_Direction_
Tally the lines of the material below that contain the string "height", treating uppercase and lowercase as different. Give only the number.

Extracted data entries:
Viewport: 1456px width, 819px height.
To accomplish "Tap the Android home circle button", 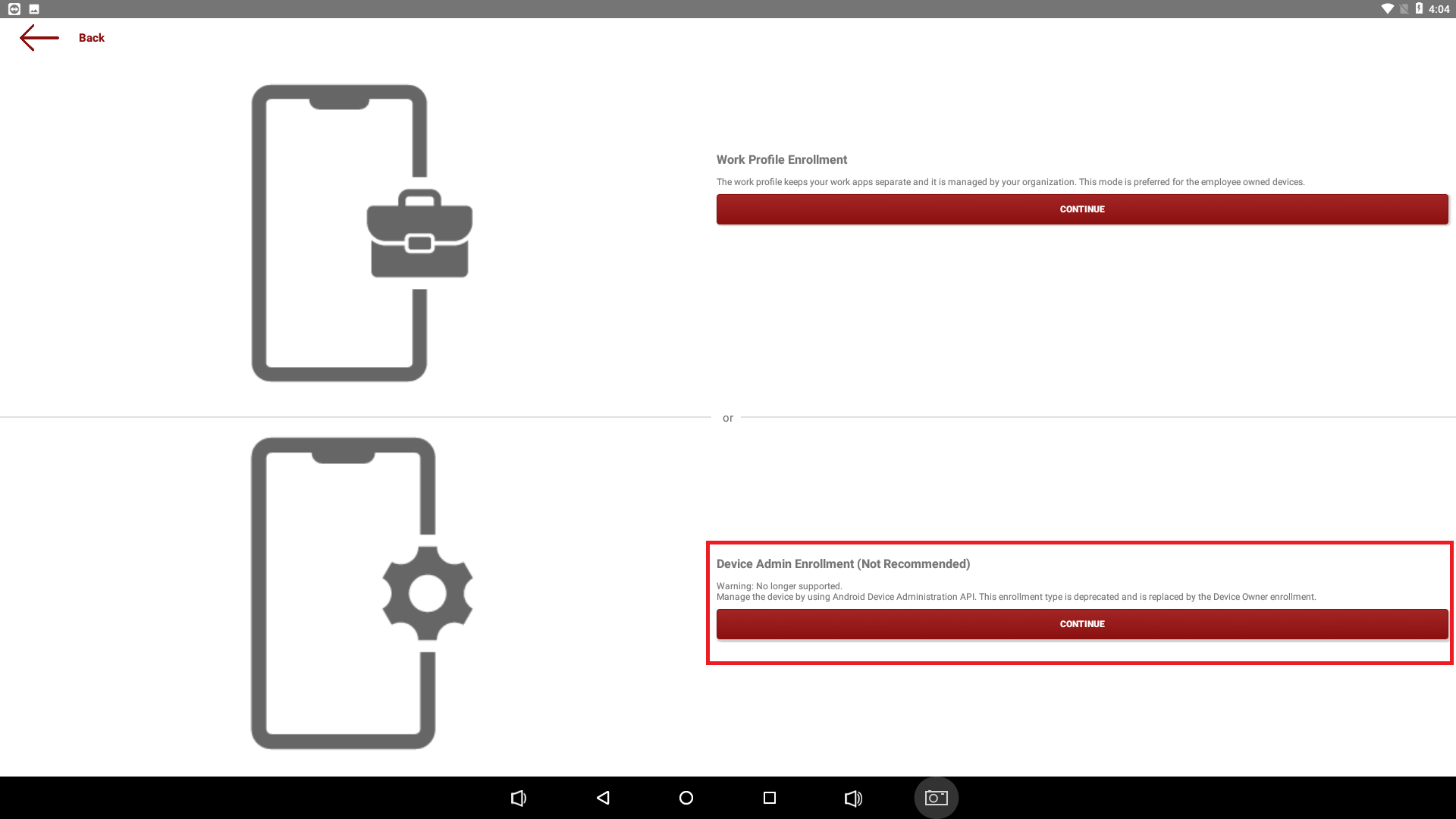I will [686, 798].
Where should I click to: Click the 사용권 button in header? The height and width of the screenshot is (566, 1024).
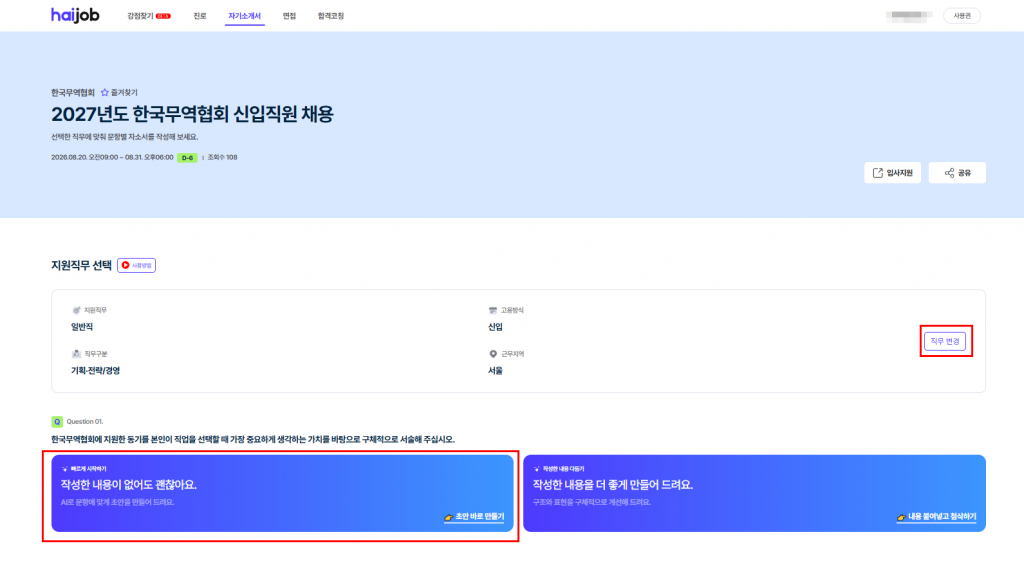pyautogui.click(x=962, y=16)
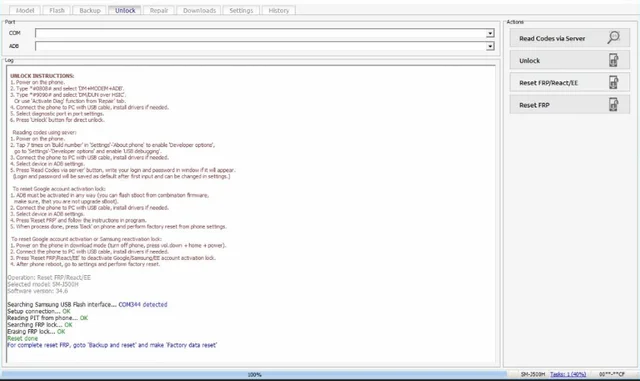Switch to the Model tab
The width and height of the screenshot is (640, 381).
[x=25, y=10]
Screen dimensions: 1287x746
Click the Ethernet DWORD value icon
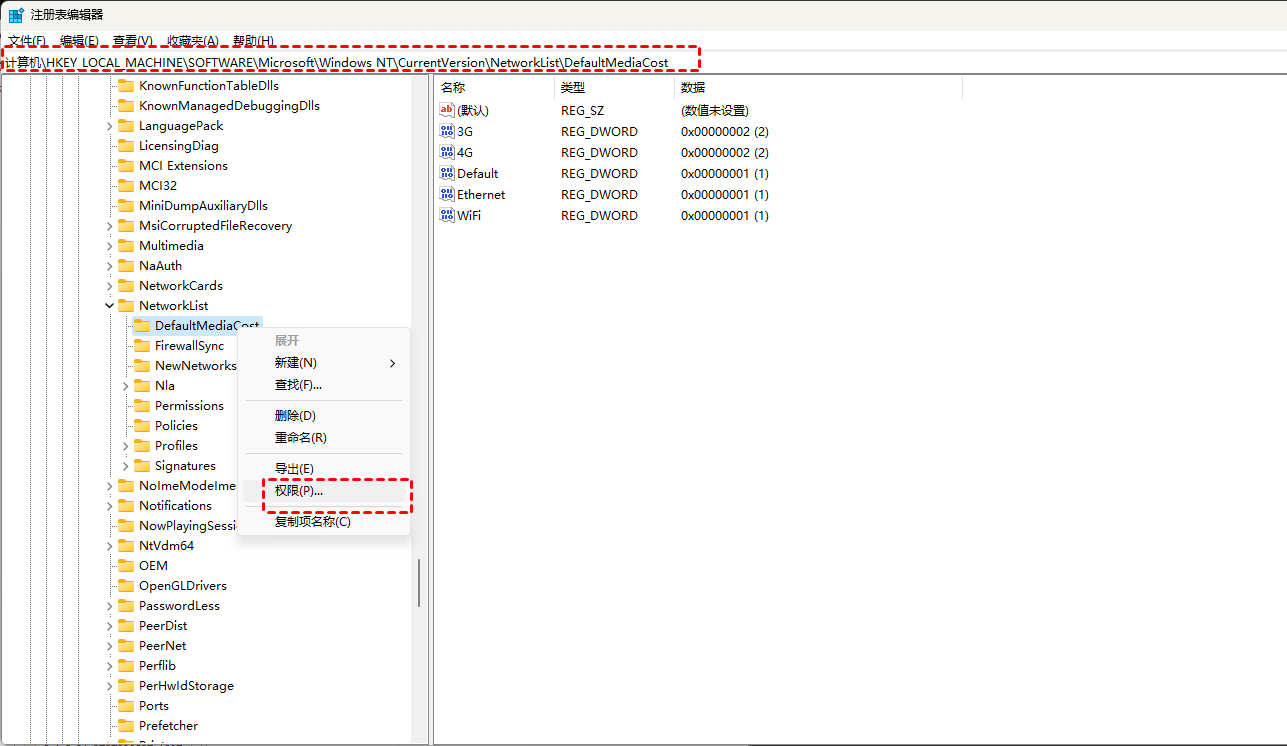pos(447,194)
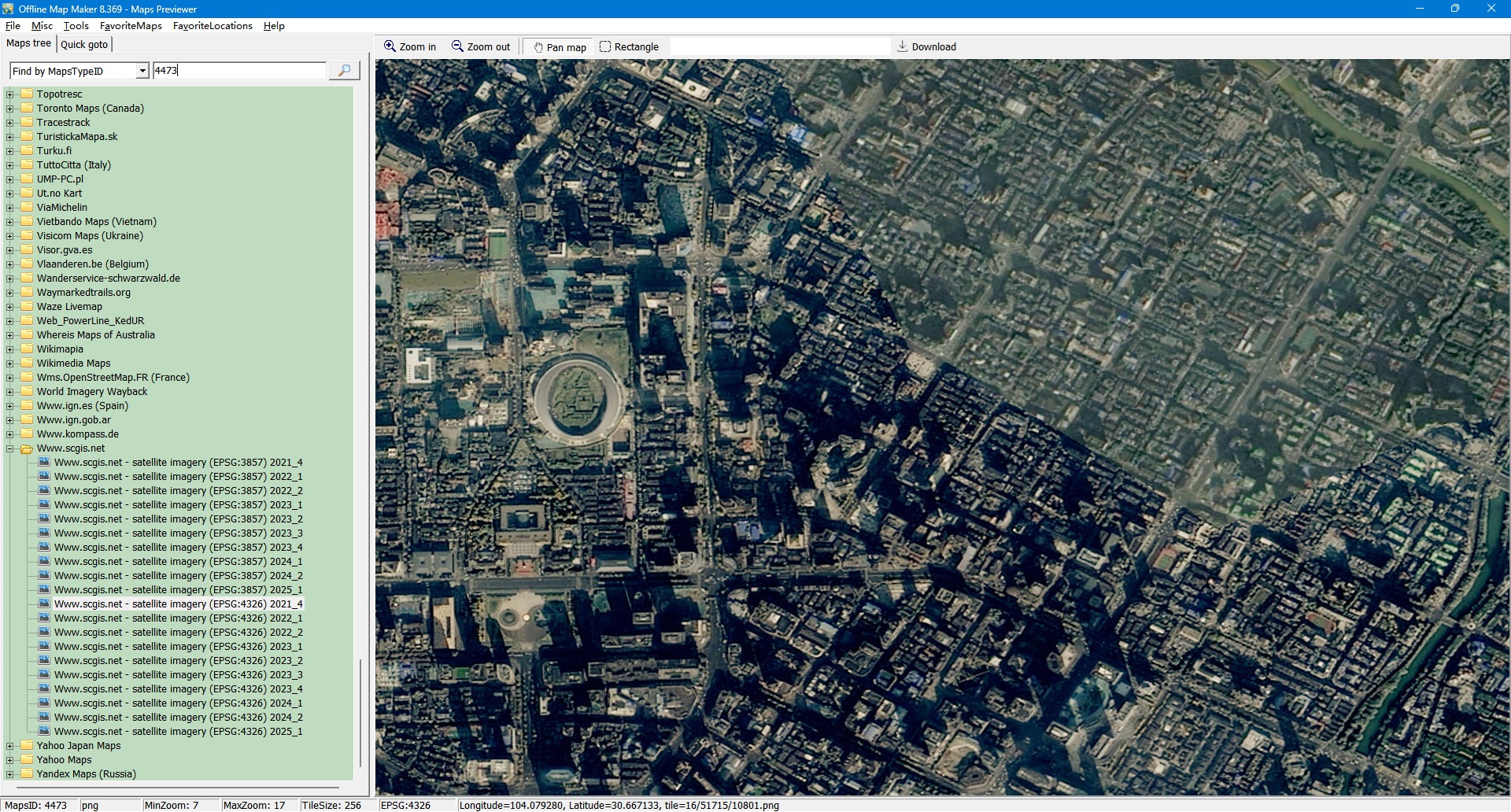Click the Yandex Maps (Russia) folder icon
Viewport: 1511px width, 812px height.
tap(27, 774)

_Response to this task_
4